What’s economic inequality?
Economists talk about two types of economic inequality: wealth and income inequality.
Income inequality looks at how big the differences in what people get paid are in the economy.¹ Income can means wages, but also all the earnings people make from owning shares, rent and profits from selling companies. Over the last few decades, income inequality within countries has been rising.² The top earners are earning more and more, while average earners are seeing their wages stagnating or rising at a lower rate.
Income inequality doesn’t cover all the bases of how people’s economic situations can differ, however. Another term is wealth inequality. Wealth inequality measures how a small group of people in the world own most of the worlds stuff. This stuff can be everything from homes and cars, to financial assets and shares in businesses. People can be ‘wealthier’ without necessarily increasing their income, for instance by owning assets like buying a share of a business or owning a house.
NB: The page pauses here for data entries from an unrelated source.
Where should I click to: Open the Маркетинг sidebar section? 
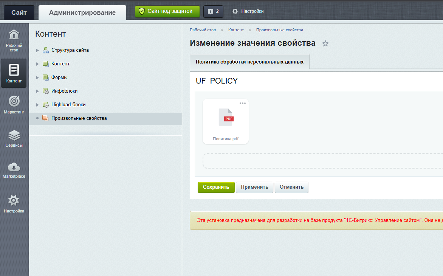tap(14, 105)
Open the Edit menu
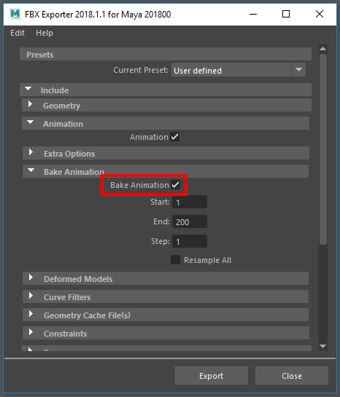Screen dimensions: 340x397 tap(18, 33)
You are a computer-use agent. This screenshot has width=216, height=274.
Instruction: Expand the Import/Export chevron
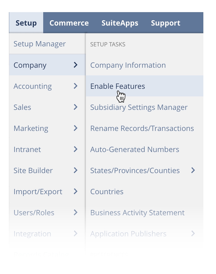(76, 191)
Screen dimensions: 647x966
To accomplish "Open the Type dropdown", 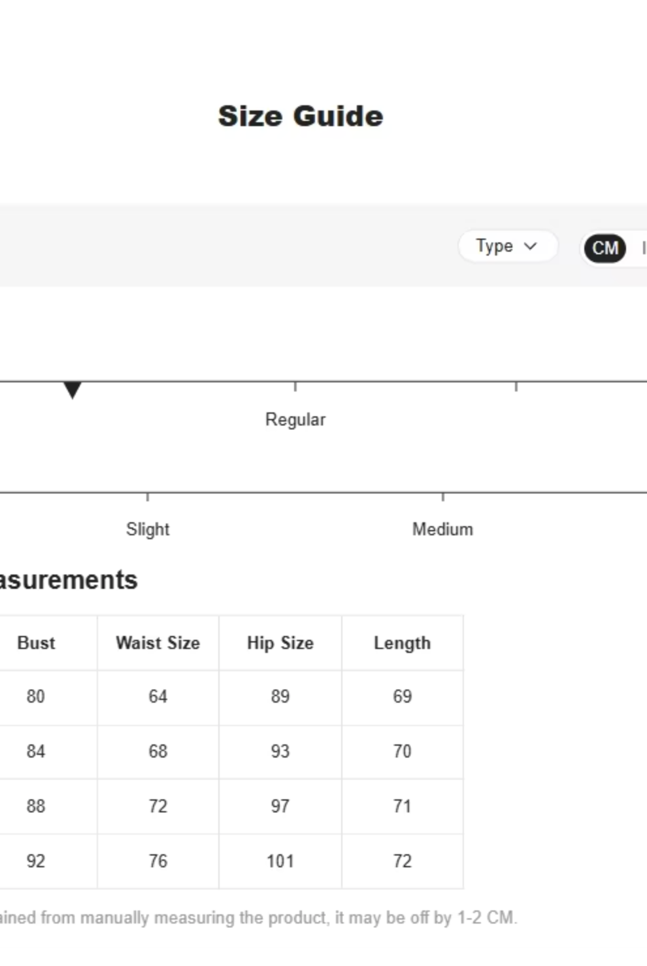I will click(x=507, y=246).
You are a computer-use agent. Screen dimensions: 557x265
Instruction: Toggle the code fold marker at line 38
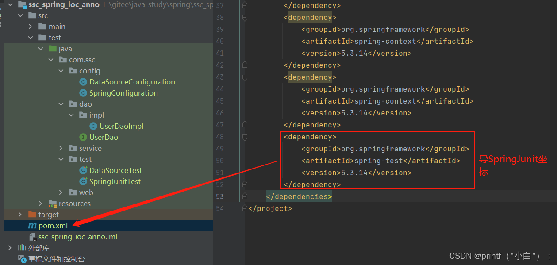244,17
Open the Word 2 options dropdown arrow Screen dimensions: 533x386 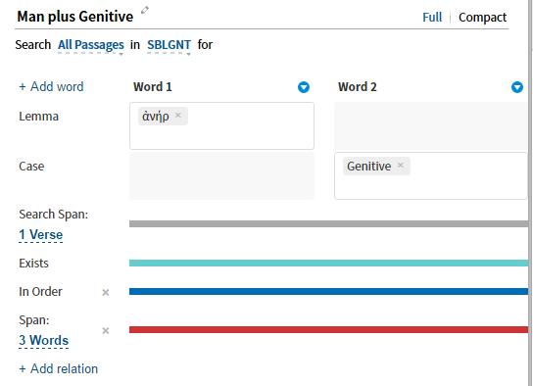(x=517, y=87)
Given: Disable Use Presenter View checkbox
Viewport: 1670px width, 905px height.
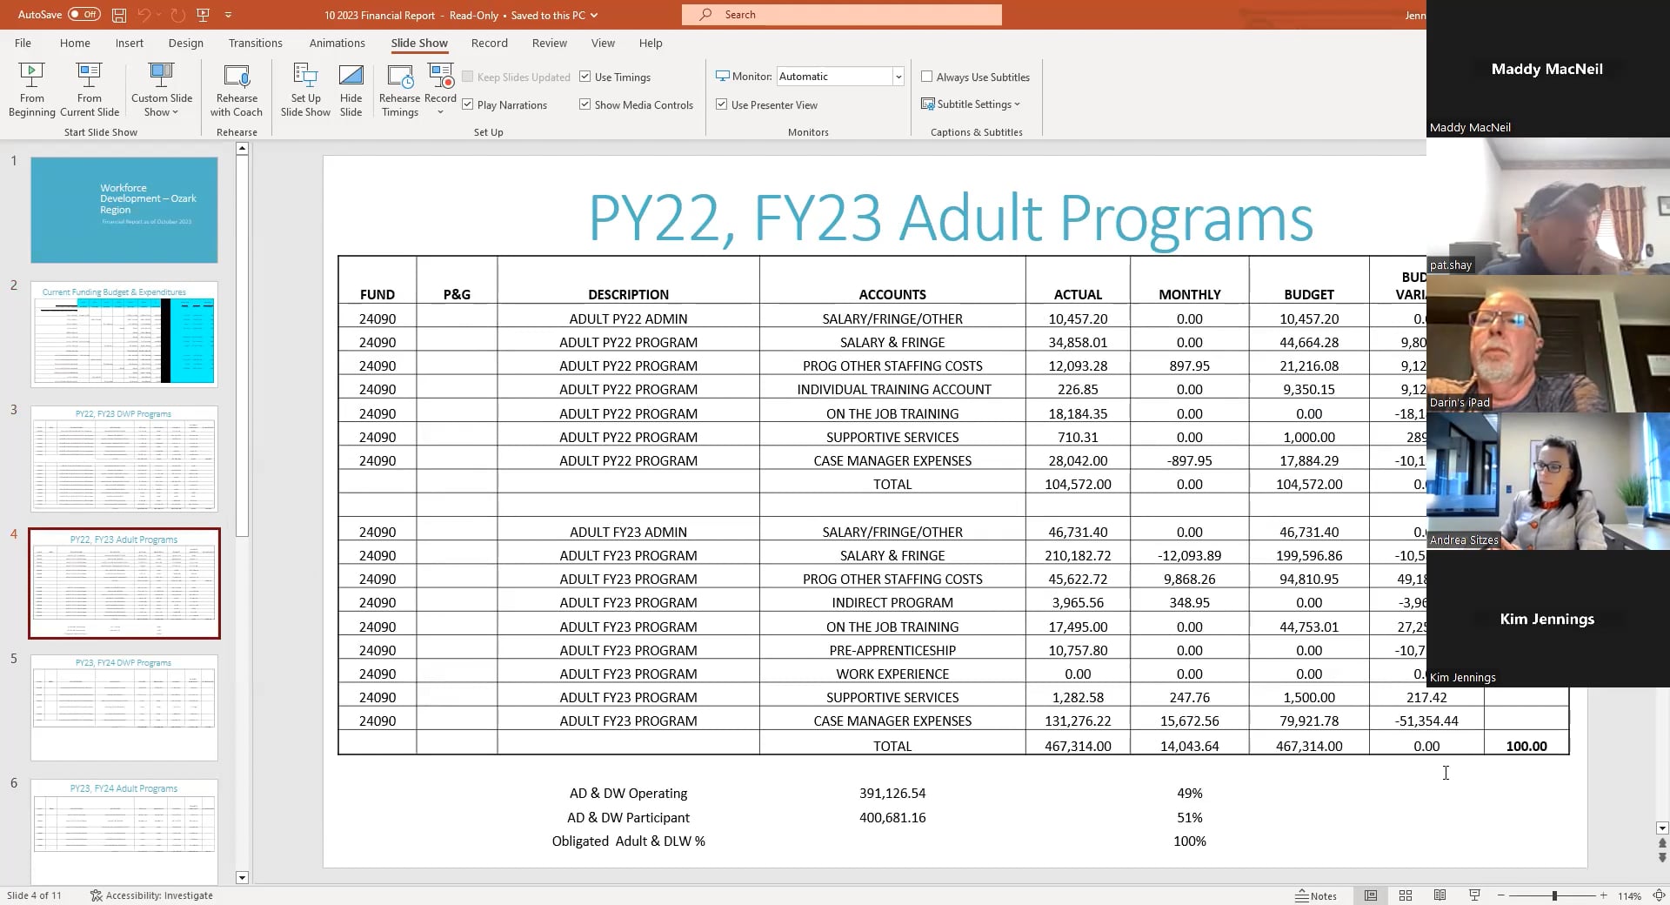Looking at the screenshot, I should click(x=722, y=104).
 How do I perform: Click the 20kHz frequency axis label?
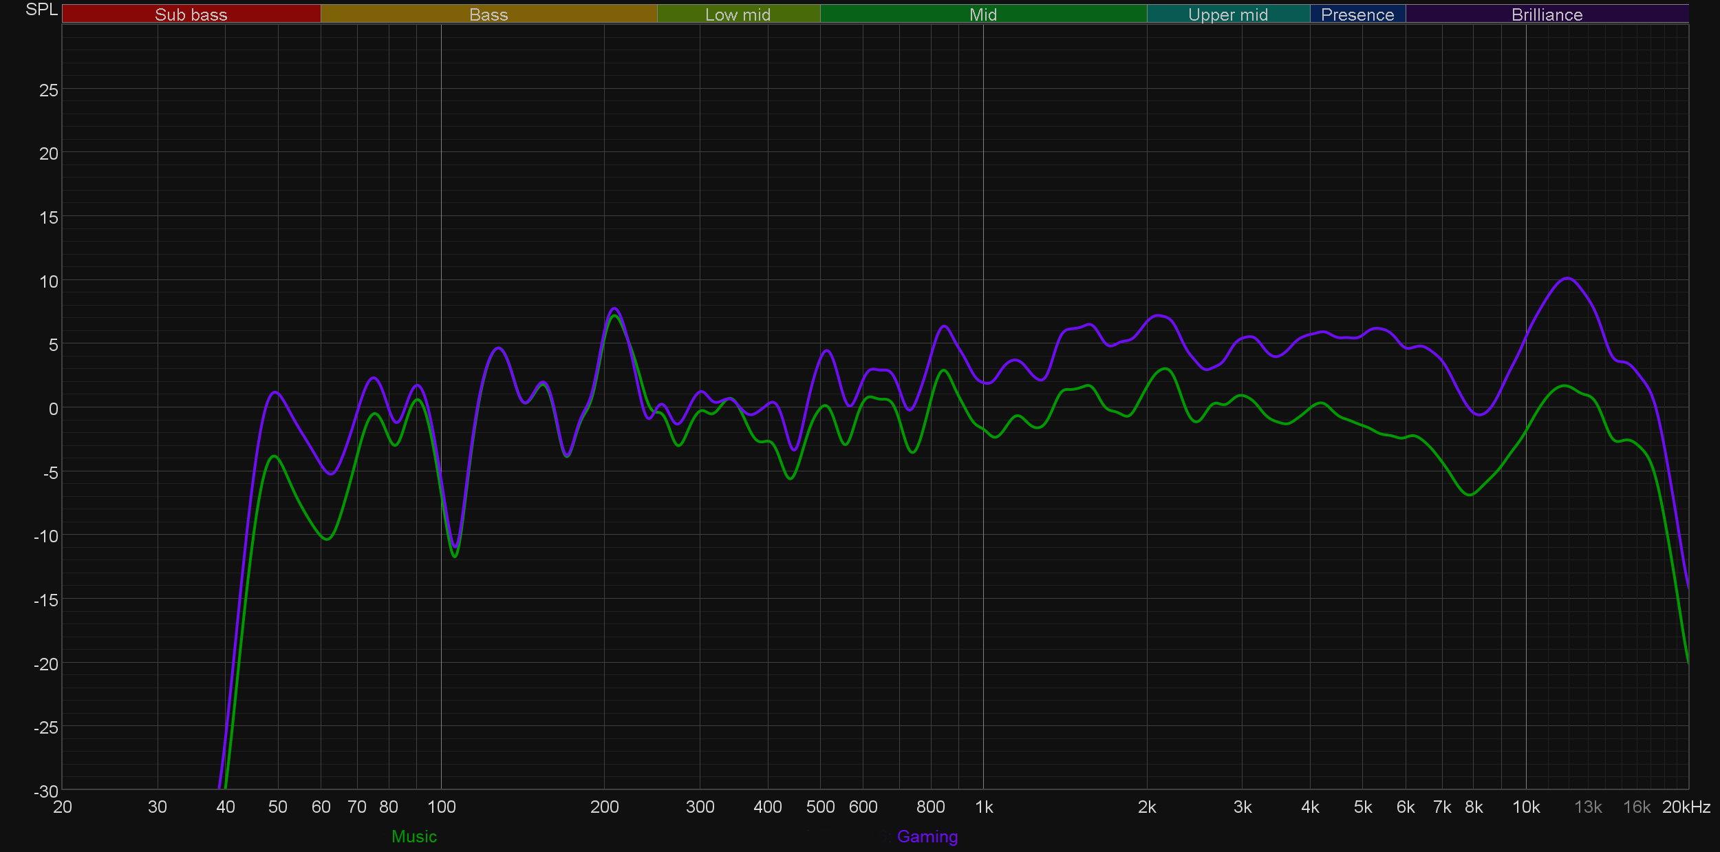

Wealth inequality has huge and has only been increasing over the last few years. Oxfam reported that in 2016, we live in a world where the wealthiest 62 people own as much as the poorest half of the world's population. In 2010, it was the top 388 people and last year the top 80.³
But it’s not just about the money. Even if we all started with the same income and wealth, inequality would still be there, for reasons that economics might not always take into account. Someone with certain physical disabilities might need much to invest in much more infrastructure around them - ramps, lifts, wheelchairs - than an able-bodied person in the same financial situation. A single parent living in a society with no public social care would have a much harder trade-off to make between caring for their child and going to work than a single parent on the same income in a society with a bigger social care sector. So when it comes to economic inequality, the problem runs deeper than just differences in our finances.